╔══
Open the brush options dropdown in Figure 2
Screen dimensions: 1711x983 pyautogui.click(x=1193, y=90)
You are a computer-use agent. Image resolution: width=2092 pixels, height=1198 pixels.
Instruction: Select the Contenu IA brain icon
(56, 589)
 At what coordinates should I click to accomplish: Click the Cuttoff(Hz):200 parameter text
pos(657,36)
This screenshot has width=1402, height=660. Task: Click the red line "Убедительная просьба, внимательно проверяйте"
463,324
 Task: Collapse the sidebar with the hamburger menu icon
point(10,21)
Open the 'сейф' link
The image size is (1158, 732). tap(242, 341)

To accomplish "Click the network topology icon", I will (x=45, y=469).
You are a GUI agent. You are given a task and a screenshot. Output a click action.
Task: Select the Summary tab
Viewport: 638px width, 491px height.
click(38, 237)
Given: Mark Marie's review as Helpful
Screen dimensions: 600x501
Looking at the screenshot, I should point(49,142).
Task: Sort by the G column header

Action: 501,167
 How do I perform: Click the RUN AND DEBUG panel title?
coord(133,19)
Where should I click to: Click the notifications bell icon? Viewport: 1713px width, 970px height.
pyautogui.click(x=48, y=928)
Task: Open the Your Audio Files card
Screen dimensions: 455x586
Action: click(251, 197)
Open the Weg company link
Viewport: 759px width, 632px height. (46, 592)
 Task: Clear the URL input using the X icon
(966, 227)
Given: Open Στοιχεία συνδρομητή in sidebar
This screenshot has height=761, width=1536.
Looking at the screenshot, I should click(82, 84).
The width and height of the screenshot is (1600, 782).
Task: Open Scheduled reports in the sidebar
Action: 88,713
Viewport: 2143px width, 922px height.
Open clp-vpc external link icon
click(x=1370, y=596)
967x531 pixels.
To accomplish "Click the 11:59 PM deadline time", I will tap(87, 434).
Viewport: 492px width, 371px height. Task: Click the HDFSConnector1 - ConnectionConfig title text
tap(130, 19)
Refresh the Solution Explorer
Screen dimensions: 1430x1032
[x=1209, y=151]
╚══
→ **Description of the task**
Rewrite all of the material above, replacing every "icon" with "symbol" and leaving everything else unchanged.

→ **The output**
Open the brush options dropdown in Figure 2
Screen dimensions: 1711x983 pyautogui.click(x=1193, y=90)
You are a computer-use agent. Image resolution: width=2092 pixels, height=1198 pixels.
Instruction: Select the Contenu IA brain symbol
(56, 589)
 At what coordinates should I click to accomplish: Click the Cuttoff(Hz):200 parameter text
pos(657,36)
This screenshot has width=1402, height=660. Task: Click the red line "Убедительная просьба, внимательно проверяйте"
463,324
 Task: Collapse the sidebar with the hamburger menu symbol
point(10,21)
Open the 'сейф' link
The image size is (1158, 732). tap(242, 341)

To accomplish "Click the network topology symbol", I will (x=45, y=469).
You are a GUI agent. You are given a task and a screenshot. Output a click action.
Task: Select the Summary tab
Viewport: 638px width, 491px height.
click(38, 237)
Given: Mark Marie's review as Helpful
Screen dimensions: 600x501
Looking at the screenshot, I should point(49,142).
Task: Sort by the G column header

Action: 501,167
 How do I perform: Click the RUN AND DEBUG panel title?
coord(133,19)
Where should I click to: Click the notifications bell symbol? Viewport: 1713px width, 970px height.
pyautogui.click(x=48, y=928)
Task: Open the Your Audio Files card
Screen dimensions: 455x586
Action: click(251, 197)
Open the Weg company link
Viewport: 759px width, 632px height. (46, 592)
 Task: Clear the URL input using the X symbol
(966, 227)
Given: Open Στοιχεία συνδρομητή in sidebar
This screenshot has height=761, width=1536.
Looking at the screenshot, I should click(82, 84).
The width and height of the screenshot is (1600, 782).
Task: Open Scheduled reports in the sidebar
Action: 88,713
Viewport: 2143px width, 922px height.
Open clp-vpc external link symbol
click(x=1370, y=596)
967x531 pixels.
To accomplish "Click the 11:59 PM deadline time", I will tap(87, 434).
Viewport: 492px width, 371px height. Task: Click the HDFSConnector1 - ConnectionConfig title text
tap(130, 19)
Refresh the Solution Explorer
Screen dimensions: 1430x1032
[x=1209, y=151]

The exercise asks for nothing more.